**SHORT PROBLEM**
Can you print, unchanged, the lines of the data below from the one containing "Where should I click to: Click the Preu" through the one containing "Action: coord(464,923)", with both of those lines included?

**STORED RECORDS**
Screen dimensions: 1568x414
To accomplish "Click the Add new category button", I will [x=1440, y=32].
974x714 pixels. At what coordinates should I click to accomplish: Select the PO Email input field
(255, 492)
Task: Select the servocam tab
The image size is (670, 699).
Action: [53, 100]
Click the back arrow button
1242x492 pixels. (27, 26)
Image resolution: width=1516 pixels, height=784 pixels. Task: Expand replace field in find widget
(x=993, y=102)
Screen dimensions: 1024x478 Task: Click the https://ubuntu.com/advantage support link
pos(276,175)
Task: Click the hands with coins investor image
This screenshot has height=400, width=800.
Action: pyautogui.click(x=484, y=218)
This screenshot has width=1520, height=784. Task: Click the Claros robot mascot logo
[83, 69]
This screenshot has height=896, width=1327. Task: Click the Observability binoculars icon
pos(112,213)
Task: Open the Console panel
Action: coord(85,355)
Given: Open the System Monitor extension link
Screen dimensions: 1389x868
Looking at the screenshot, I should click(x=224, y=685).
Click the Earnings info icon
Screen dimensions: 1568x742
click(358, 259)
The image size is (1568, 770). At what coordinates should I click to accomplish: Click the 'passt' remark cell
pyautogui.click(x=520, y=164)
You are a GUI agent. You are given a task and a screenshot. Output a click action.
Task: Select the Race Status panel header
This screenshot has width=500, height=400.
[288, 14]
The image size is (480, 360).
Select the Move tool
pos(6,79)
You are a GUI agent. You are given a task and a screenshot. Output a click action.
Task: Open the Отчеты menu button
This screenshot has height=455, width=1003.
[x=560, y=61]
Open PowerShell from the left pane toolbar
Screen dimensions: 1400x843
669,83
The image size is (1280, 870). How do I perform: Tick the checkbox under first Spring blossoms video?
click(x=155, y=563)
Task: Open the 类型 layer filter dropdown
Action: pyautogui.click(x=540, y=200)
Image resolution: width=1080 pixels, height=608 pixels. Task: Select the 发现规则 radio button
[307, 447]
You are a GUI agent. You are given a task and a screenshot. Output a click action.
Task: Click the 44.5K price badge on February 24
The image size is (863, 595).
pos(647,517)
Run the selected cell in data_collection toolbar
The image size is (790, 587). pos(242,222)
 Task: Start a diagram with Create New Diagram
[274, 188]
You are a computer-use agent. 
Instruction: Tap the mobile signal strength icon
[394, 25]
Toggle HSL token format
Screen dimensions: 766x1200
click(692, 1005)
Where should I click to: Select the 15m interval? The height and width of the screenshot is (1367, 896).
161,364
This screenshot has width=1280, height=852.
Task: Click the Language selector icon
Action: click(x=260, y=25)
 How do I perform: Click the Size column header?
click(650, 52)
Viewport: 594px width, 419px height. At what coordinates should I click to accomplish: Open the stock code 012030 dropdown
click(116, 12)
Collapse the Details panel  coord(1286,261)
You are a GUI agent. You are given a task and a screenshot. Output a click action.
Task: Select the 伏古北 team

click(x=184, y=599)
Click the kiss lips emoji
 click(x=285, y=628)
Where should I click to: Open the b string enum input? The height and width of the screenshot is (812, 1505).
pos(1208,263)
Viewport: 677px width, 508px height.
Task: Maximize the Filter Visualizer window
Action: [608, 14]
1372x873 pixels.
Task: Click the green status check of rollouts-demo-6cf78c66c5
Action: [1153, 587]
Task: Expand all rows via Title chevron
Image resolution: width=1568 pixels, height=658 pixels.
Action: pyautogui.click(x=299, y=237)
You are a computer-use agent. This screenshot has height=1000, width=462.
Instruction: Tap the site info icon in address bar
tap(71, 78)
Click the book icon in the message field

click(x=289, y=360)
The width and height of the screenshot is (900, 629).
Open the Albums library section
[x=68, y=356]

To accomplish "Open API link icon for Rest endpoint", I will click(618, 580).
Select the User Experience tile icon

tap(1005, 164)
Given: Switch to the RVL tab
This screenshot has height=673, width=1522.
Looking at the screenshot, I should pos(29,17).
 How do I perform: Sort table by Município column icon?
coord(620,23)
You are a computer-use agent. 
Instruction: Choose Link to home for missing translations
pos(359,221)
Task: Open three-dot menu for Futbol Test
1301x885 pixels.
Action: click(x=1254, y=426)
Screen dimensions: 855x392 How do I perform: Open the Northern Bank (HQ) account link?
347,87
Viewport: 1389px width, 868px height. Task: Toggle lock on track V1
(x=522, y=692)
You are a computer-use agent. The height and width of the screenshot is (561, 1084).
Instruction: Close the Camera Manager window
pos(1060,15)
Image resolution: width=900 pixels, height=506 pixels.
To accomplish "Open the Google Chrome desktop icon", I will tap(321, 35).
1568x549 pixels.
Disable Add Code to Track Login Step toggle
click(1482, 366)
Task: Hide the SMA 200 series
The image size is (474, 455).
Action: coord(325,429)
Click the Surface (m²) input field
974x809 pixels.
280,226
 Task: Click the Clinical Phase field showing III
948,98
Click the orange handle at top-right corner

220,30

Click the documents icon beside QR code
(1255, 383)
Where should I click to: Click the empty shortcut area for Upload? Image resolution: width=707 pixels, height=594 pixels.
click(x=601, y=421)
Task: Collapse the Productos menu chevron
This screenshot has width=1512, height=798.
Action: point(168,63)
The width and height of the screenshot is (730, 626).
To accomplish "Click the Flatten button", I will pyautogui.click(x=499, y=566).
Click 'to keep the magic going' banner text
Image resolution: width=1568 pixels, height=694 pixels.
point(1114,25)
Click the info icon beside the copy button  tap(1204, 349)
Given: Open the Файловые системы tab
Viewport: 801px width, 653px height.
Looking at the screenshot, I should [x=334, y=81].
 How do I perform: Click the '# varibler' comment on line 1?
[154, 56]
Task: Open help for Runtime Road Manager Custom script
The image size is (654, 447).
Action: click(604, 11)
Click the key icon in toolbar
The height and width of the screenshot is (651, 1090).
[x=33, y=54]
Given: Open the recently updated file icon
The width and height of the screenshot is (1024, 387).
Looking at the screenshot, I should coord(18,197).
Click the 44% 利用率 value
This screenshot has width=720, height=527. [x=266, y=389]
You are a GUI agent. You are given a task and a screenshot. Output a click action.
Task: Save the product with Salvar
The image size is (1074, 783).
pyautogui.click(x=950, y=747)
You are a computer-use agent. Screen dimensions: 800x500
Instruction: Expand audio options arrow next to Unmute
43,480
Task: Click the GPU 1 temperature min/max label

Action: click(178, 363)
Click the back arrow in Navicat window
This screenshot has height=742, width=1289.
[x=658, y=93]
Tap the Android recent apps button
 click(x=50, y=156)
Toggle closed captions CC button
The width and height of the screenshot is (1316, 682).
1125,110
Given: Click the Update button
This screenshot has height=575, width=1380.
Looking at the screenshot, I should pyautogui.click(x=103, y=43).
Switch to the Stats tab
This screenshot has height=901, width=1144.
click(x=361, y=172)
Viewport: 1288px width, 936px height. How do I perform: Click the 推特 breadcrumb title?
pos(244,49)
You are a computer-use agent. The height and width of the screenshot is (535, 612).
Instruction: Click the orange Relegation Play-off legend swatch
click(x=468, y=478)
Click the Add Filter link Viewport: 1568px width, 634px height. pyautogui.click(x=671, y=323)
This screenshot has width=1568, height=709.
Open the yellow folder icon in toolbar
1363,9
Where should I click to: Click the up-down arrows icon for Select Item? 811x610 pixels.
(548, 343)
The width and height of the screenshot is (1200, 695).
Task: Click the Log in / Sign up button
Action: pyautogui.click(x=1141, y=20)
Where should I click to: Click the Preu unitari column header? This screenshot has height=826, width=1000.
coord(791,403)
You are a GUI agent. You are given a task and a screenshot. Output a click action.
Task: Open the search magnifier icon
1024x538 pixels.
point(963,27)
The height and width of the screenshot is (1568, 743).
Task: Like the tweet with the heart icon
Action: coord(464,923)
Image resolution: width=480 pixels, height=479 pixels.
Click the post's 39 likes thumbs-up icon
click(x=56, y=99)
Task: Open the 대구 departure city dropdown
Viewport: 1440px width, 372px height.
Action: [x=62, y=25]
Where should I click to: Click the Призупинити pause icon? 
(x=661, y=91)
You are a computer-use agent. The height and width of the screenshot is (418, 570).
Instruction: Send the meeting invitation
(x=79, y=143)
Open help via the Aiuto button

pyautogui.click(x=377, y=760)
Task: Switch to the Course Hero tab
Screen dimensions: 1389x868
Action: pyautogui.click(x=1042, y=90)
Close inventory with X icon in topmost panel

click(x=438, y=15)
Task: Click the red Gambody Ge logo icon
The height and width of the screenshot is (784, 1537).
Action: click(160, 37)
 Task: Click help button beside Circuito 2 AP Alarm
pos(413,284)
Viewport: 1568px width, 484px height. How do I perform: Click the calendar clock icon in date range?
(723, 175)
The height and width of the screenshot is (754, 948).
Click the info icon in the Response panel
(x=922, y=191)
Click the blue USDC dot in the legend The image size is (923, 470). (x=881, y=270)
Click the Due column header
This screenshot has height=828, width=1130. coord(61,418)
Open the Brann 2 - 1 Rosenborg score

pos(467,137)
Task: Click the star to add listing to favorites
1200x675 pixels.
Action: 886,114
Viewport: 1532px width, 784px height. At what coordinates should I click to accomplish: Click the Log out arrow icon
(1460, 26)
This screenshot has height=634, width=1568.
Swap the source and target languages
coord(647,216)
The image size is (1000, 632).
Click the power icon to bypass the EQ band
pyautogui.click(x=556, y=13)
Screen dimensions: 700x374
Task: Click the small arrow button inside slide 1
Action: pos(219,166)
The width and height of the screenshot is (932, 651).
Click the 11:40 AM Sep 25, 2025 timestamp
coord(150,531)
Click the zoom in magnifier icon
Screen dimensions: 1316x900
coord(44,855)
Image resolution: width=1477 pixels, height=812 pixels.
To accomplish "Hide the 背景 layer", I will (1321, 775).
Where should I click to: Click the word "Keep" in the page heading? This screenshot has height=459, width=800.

**ANSWER TO THE EXERCISE**
Where should I click to: Click the Preu unitari column header? This screenshot has height=826, width=1000.
coord(791,403)
You are a GUI agent. You are given a task and a screenshot. Output a click action.
Task: Open the search magnifier icon
1024x538 pixels.
point(963,27)
The height and width of the screenshot is (1568, 743).
Task: Like the tweet with the heart icon
Action: coord(464,923)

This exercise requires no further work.